Guest Columnist

Elevate voices of underrepresented Iowans in local government

Fight for equality, and to work toward better communities

People hold up signs and draw on the sidewalk during a chalking protest outside the Coralville Police Department on Mond
People hold up signs and draw on the sidewalk during a chalking protest outside the Coralville Police Department on Monday, June 1, 2020. People wrote messages to express anger and frustration at police treatment of black Americans. (Rebecca F. Miller/The Gazette)

At times I find it hard to believe that just three months ago I was elected by my neighbors to become the first-ever Vietnamese American elected official in the city of Coralville and the state of Iowa. I ran because I believe that, together, we can create a better Coralville that works for everyone. I am deeply grateful to have earned the support and trust of my community, especially those who have been historically underrepresented and ignored — it keeps me motivated every day.

** RECORDS PROVIDED **
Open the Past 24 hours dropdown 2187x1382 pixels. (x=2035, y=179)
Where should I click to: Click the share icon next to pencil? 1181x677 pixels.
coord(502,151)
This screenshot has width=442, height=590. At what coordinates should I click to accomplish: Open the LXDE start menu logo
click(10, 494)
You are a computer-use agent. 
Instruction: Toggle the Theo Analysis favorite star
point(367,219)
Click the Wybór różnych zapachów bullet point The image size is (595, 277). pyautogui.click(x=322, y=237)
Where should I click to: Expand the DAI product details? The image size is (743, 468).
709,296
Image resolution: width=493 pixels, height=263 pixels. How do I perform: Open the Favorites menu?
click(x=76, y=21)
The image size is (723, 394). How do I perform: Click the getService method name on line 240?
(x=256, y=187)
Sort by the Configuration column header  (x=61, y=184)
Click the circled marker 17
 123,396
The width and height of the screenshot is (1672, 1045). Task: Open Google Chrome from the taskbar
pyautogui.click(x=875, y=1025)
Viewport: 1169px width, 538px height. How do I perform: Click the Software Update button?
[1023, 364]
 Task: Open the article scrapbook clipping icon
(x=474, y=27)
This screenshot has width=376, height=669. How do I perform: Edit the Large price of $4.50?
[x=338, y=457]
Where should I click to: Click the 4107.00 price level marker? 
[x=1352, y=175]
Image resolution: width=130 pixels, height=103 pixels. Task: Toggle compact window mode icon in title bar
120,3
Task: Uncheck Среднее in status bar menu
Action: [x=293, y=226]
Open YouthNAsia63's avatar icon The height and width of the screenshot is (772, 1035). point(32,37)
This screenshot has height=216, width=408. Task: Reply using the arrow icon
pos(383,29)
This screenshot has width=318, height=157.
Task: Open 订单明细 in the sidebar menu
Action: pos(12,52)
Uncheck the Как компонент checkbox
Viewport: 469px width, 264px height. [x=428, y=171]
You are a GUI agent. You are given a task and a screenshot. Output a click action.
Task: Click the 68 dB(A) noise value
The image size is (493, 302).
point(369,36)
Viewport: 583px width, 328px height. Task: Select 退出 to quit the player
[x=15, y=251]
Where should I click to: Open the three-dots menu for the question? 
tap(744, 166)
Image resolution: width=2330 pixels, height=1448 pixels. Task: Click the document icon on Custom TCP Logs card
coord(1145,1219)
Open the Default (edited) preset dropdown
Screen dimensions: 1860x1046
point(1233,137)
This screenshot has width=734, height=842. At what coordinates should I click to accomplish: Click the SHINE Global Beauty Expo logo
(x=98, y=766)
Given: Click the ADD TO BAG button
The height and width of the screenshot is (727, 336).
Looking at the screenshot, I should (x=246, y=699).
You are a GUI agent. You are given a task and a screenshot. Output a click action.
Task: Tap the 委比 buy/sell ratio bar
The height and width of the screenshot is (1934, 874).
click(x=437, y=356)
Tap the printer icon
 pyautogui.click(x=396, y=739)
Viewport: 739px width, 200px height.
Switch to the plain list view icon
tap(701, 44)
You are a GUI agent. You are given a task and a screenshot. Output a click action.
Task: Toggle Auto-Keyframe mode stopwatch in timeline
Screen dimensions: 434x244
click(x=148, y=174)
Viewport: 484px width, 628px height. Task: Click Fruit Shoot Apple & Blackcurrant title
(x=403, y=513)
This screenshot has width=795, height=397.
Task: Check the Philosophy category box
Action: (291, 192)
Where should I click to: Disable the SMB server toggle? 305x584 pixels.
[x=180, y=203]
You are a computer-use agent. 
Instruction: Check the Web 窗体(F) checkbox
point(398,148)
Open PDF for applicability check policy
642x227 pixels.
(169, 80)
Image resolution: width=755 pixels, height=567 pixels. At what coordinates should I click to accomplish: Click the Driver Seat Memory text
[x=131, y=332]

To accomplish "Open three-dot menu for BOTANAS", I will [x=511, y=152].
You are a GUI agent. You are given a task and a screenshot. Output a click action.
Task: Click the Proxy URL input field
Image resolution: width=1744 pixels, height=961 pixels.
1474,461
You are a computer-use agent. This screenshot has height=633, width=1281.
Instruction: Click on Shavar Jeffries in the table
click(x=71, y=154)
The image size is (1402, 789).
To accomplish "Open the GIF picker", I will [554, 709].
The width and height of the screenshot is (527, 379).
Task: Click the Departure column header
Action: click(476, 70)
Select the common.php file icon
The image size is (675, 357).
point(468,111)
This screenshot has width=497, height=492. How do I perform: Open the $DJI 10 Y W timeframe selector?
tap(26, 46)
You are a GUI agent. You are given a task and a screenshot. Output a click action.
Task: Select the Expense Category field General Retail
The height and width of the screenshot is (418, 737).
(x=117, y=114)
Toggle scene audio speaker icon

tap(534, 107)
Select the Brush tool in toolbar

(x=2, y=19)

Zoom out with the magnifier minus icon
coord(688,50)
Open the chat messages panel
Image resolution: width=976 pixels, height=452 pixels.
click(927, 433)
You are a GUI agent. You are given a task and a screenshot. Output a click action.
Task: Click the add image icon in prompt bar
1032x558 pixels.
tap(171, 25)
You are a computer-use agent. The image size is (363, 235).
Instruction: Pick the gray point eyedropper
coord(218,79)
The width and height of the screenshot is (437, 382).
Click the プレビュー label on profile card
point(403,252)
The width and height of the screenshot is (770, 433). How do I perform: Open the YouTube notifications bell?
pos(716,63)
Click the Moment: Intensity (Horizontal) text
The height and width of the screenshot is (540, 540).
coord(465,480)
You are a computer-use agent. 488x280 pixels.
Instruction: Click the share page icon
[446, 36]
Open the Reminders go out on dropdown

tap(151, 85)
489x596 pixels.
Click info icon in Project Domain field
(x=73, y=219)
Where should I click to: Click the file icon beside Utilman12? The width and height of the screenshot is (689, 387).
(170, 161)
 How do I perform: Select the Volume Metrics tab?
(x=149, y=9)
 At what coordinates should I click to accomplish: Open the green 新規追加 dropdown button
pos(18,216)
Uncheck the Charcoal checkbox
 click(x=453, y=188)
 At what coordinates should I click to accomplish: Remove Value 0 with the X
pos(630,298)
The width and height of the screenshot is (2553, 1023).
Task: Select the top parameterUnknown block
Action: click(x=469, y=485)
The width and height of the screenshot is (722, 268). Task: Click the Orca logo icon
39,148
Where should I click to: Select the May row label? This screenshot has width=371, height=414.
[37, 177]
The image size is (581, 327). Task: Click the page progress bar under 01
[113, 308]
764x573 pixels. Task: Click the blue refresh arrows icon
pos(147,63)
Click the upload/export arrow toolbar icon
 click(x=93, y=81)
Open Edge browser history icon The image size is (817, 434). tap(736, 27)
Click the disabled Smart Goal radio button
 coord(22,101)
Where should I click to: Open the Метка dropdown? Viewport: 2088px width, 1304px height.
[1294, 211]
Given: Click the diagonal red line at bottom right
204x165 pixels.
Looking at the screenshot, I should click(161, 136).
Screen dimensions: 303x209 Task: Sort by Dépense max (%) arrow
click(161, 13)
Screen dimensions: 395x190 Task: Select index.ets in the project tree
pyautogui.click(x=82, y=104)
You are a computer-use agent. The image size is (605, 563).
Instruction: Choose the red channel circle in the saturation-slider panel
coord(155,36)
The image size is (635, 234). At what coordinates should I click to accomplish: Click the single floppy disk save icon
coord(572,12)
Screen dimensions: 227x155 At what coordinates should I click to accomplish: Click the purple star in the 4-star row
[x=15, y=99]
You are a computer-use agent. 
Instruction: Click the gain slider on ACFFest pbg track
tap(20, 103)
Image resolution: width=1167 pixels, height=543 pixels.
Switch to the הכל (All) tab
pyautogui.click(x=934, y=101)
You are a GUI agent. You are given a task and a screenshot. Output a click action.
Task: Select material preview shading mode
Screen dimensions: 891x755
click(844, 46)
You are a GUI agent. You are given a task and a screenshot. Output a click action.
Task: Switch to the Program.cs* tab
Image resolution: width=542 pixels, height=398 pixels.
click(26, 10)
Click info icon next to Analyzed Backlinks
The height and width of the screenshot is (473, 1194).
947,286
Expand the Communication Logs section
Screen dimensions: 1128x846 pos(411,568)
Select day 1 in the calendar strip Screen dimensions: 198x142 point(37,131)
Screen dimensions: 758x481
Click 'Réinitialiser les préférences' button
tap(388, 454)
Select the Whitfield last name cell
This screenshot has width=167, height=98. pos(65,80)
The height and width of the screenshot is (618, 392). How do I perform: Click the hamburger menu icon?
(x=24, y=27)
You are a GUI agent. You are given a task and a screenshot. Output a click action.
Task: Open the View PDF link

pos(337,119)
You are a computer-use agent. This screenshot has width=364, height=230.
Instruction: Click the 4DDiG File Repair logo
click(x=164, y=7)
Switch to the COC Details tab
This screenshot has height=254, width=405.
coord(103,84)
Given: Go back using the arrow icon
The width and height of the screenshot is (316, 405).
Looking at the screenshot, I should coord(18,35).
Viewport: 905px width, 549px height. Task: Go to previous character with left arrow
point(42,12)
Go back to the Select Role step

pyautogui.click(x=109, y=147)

** THE TASKS **
• a. According to the guest column, what distinction did the writer's election three months earlier carry?
• b. Pull out everything in the guest column from "At times I find" down to "motivated every day.", word for word.

** RESULTS OF THE EXERCISE **
• a. The writer became the first-ever Vietnamese American elected official in the city of Coralville and the state of Iowa.

• b.
At times I find it hard to believe that just three months ago I was elected by my neighbors to become the first-ever Vietnamese American elected official in the city of Coralville and the state of Iowa. I ran because I believe that, together, we can create a better Coralville that works for everyone. I am deeply grateful to have earned the support and trust of my community, especially those who have been historically underrepresented and ignored — it keeps me motivated every day.